A recent spat in Taiwan’s legislature put a spotlight on the island’s “heritage languages.” But are proponents of linguistic diversity fighting for a lost cause?

Dispute and controversy in Taiwan over language
Illustration by Derek Zheng

On September 27, Minister of National Defense Chiu Kuo-cheng (邱国正 Qiū Guózhèng) presented a report in the Legislative Yuan, Taiwan’s parliament, about the importance of developing long-range weapons. But then, when he came to be questioned by beleaguered legislator Chen Po-wei (陈伯惟 Chén Bówéi) of the deeply pro-independence Taiwan Statebuilding Party (TSP), the conversation shifted into something else entirely.

Chen asked his question in Hokkien, a language also known as “Taiwanese.” In eschewing Mandarin, Chen hoped to bring attention to the inauguration of the Legislative Yuan’s use of real-time interpreting services, a result of the Development of National Languages Act.
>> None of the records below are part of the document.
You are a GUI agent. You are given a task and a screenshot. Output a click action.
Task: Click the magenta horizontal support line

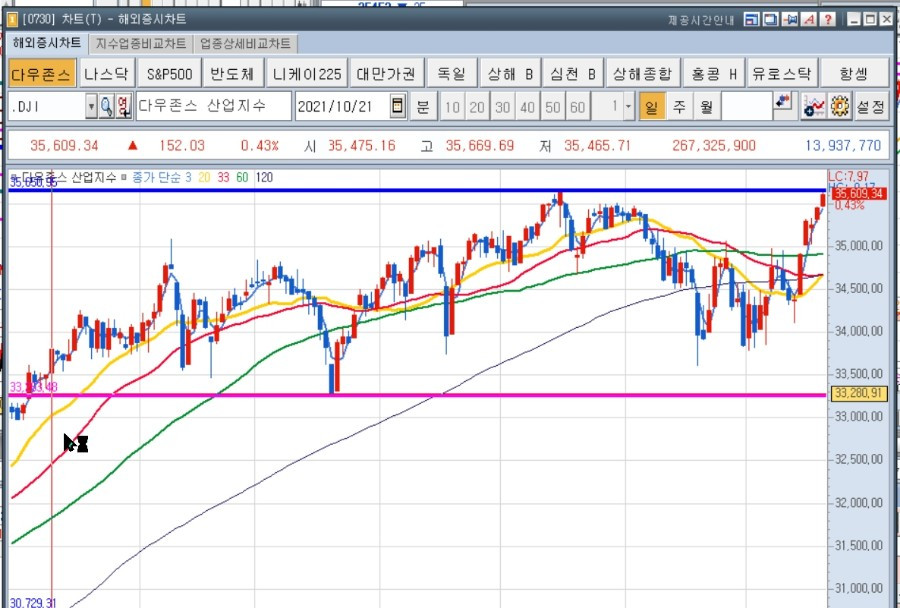[x=417, y=395]
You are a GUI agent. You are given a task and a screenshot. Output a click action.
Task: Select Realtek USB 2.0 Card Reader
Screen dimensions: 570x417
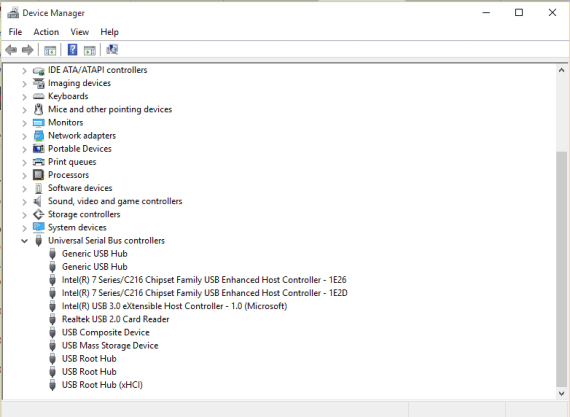coord(115,319)
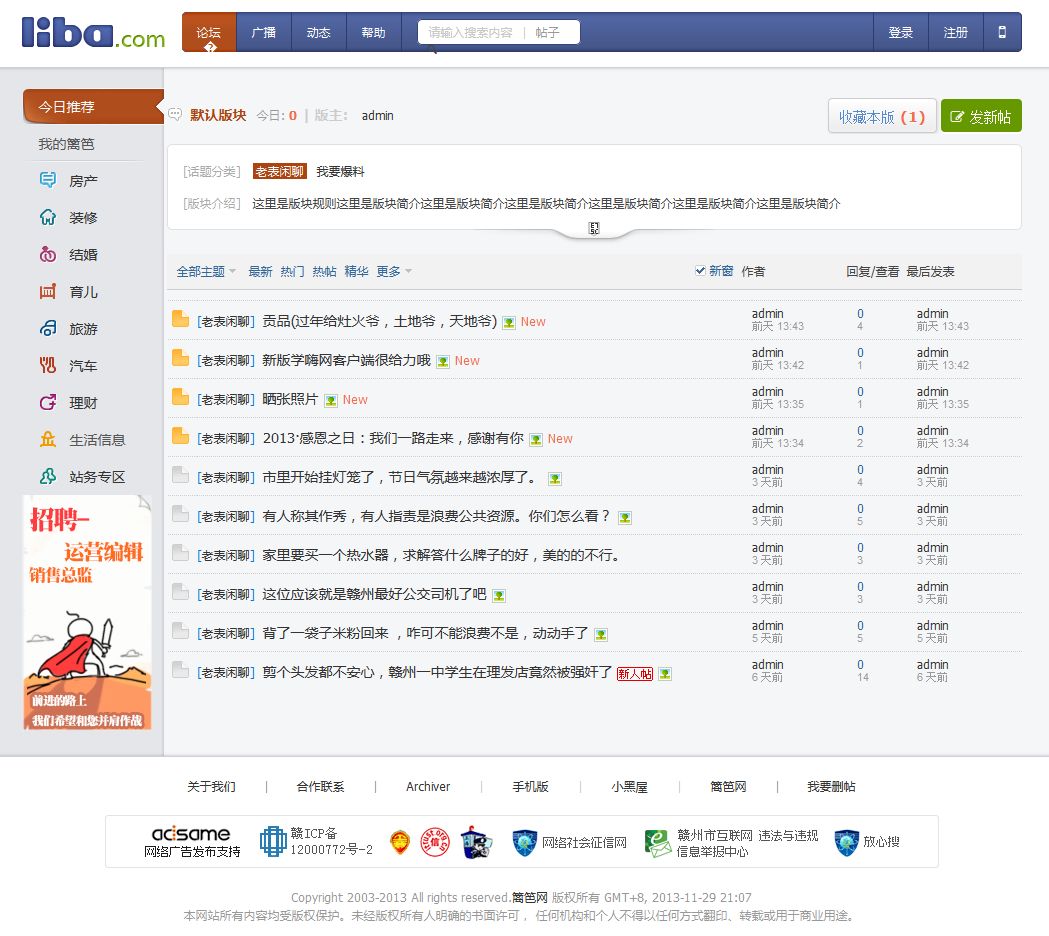Click the mobile phone icon in top bar
This screenshot has height=936, width=1049.
[x=1002, y=32]
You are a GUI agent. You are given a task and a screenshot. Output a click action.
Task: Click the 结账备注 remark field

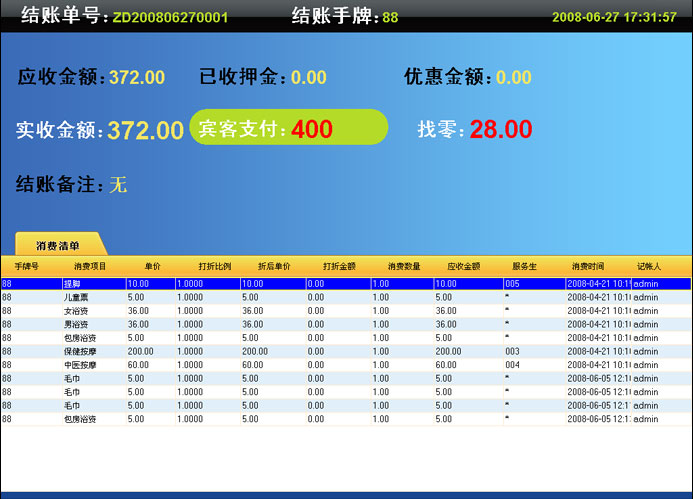119,185
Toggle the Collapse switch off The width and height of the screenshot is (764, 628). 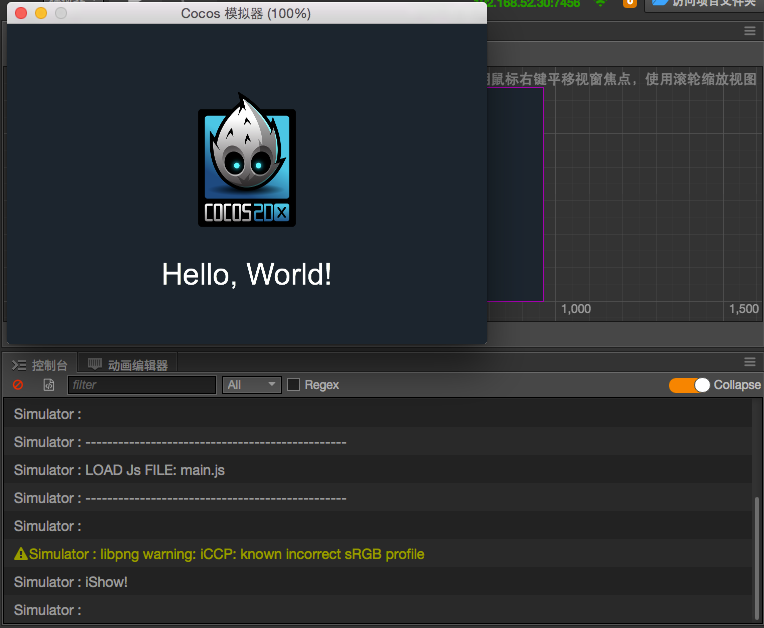(689, 385)
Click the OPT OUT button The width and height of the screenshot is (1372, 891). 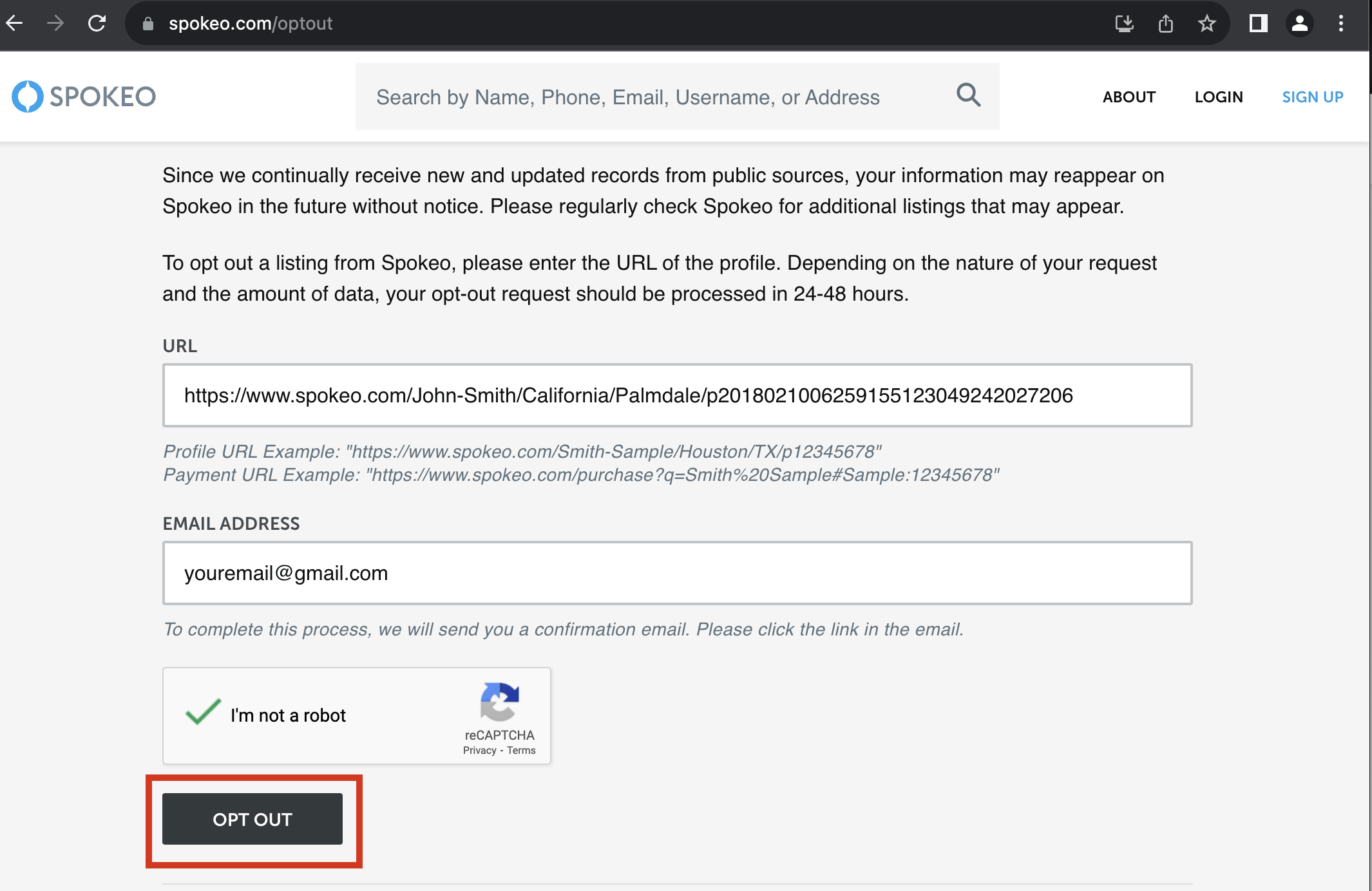click(x=252, y=819)
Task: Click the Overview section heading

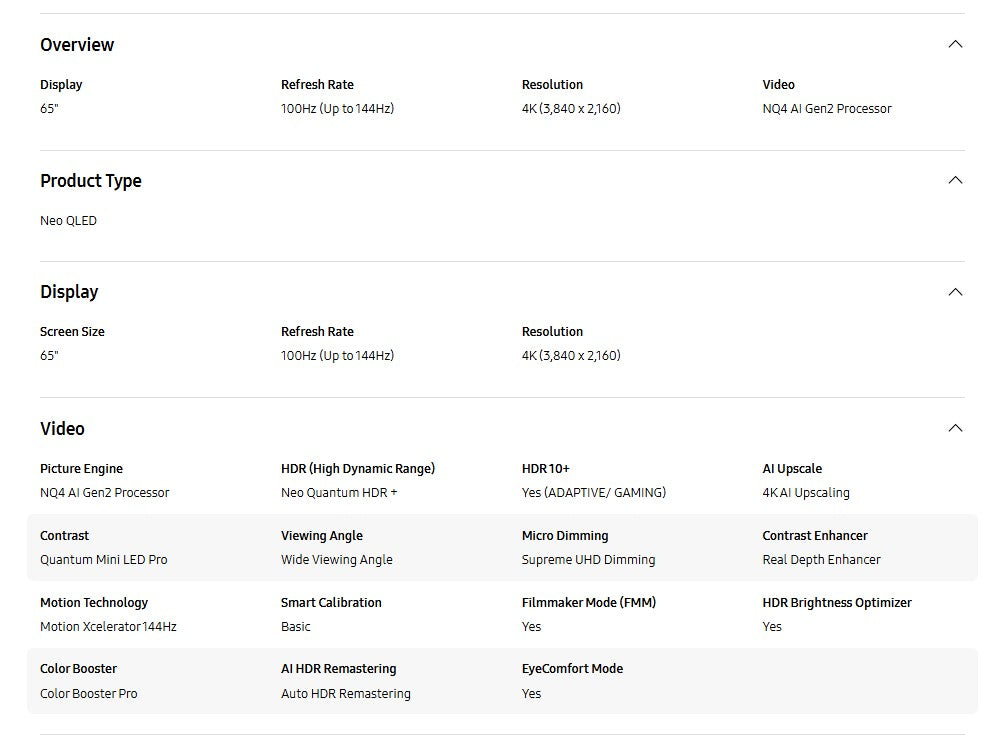Action: pos(77,45)

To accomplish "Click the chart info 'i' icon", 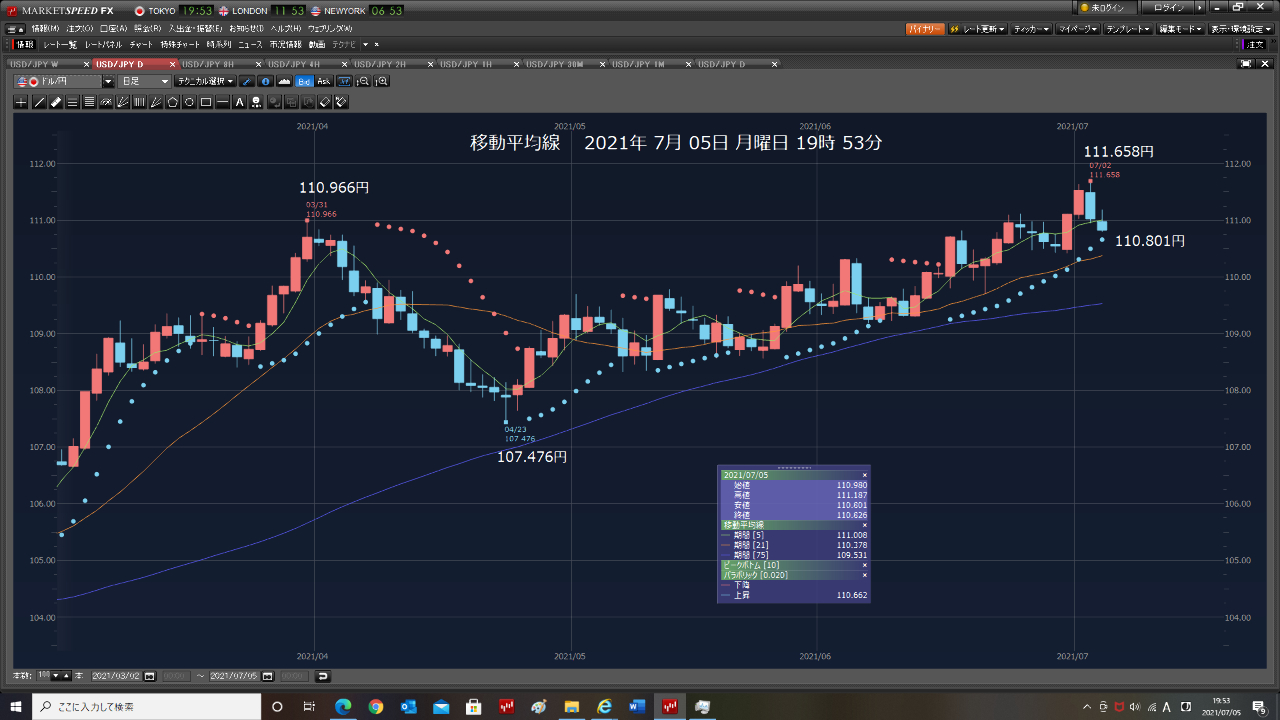I will (x=265, y=81).
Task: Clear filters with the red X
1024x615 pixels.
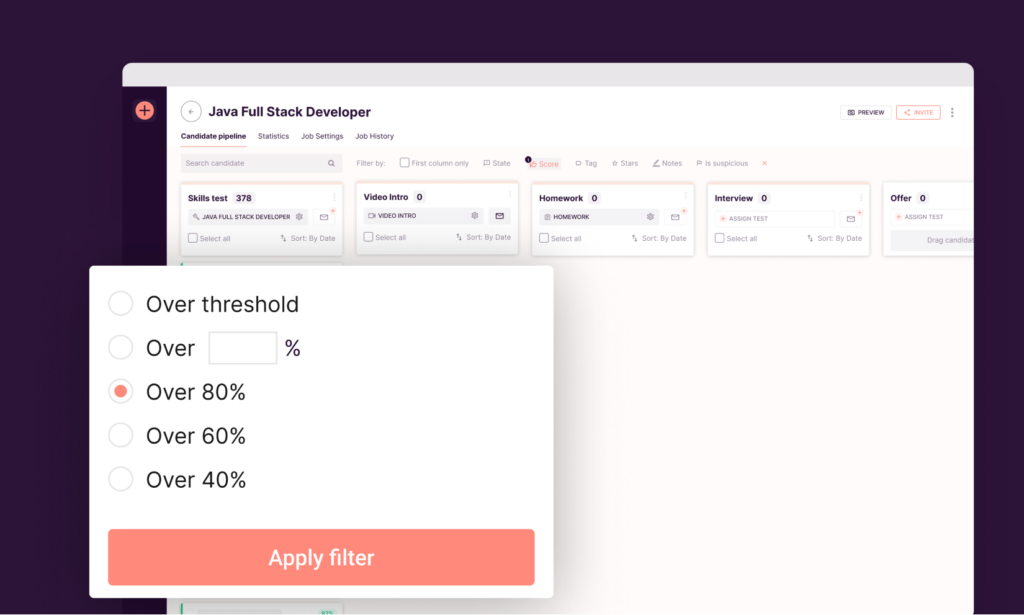Action: point(765,163)
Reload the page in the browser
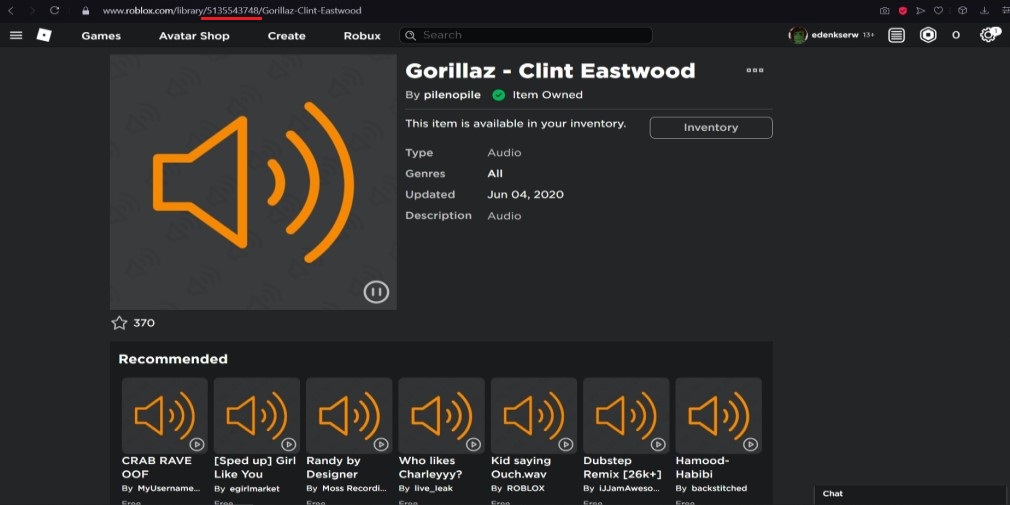 54,10
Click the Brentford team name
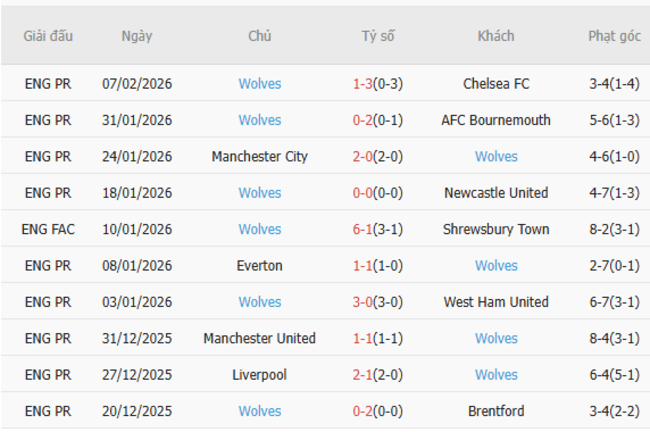Screen dimensions: 650x432 tap(496, 411)
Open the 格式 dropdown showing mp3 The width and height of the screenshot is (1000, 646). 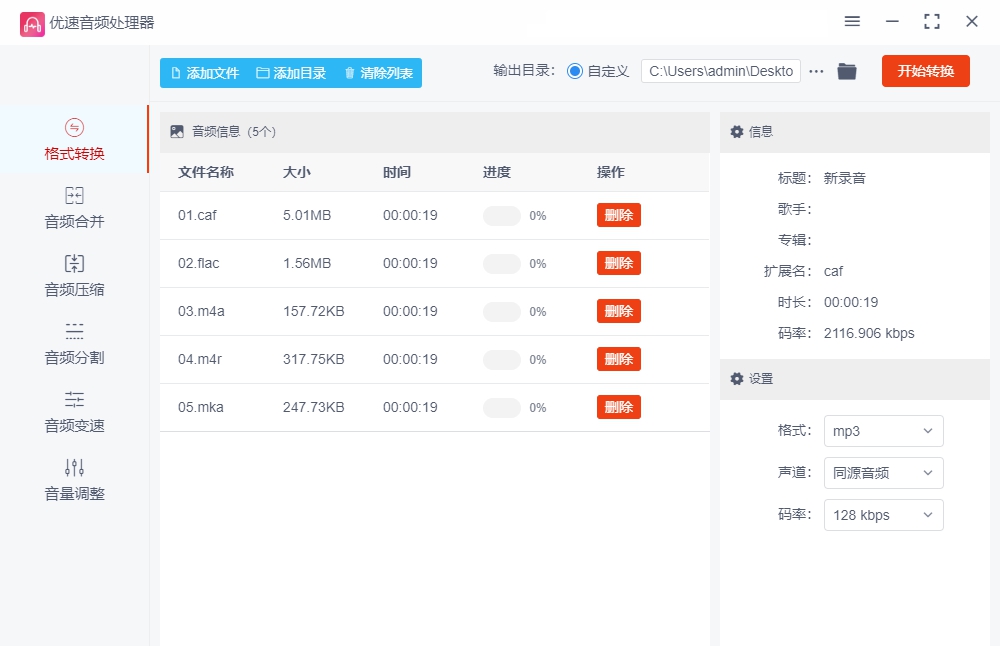(883, 431)
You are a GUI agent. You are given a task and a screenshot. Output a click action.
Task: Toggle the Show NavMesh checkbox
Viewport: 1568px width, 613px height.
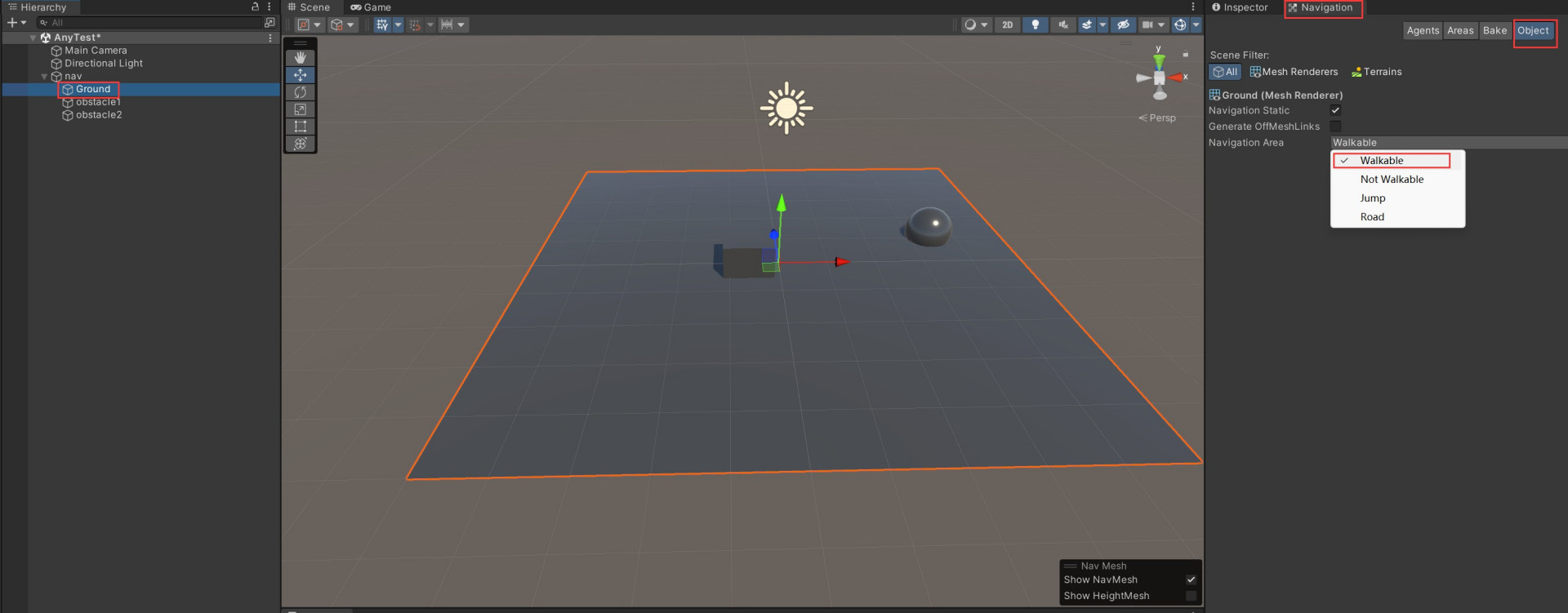(1191, 580)
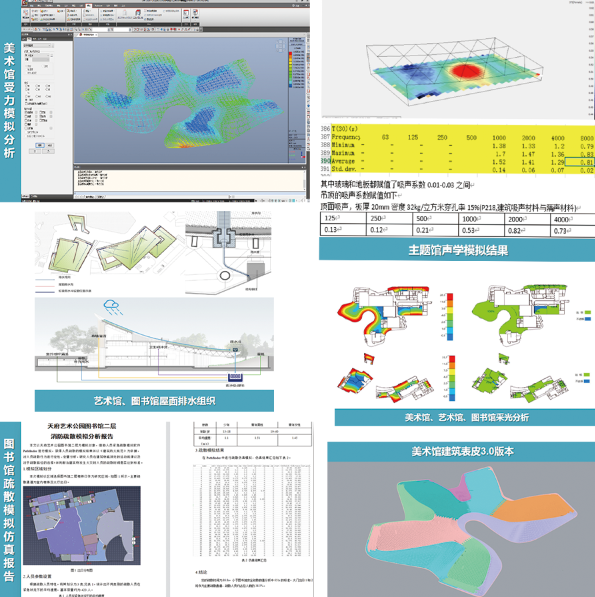Screen dimensions: 595x597
Task: Click the red-topped page icon in the ribbon
Action: tap(186, 12)
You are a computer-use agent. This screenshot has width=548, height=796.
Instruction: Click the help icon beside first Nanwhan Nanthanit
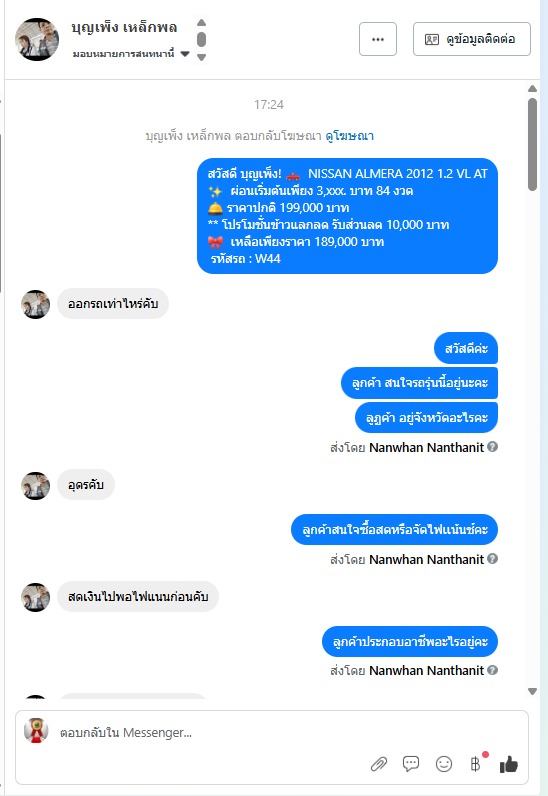492,447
However, Chiu refused the service, asking a subordinate to translate instead. As Chen continued speaking in Taiwanese, Chiu became frustrated, telling Chen, “Language is a communication tool, if everyone can use the same tools, it will make things more convenient,” implying that Chen should use Mandarin, Taiwan’s lingua franca. A vexed Chen responded that he was only “protecting Taiwan’s mother tongue” and that Chiu was being “unreasonable.”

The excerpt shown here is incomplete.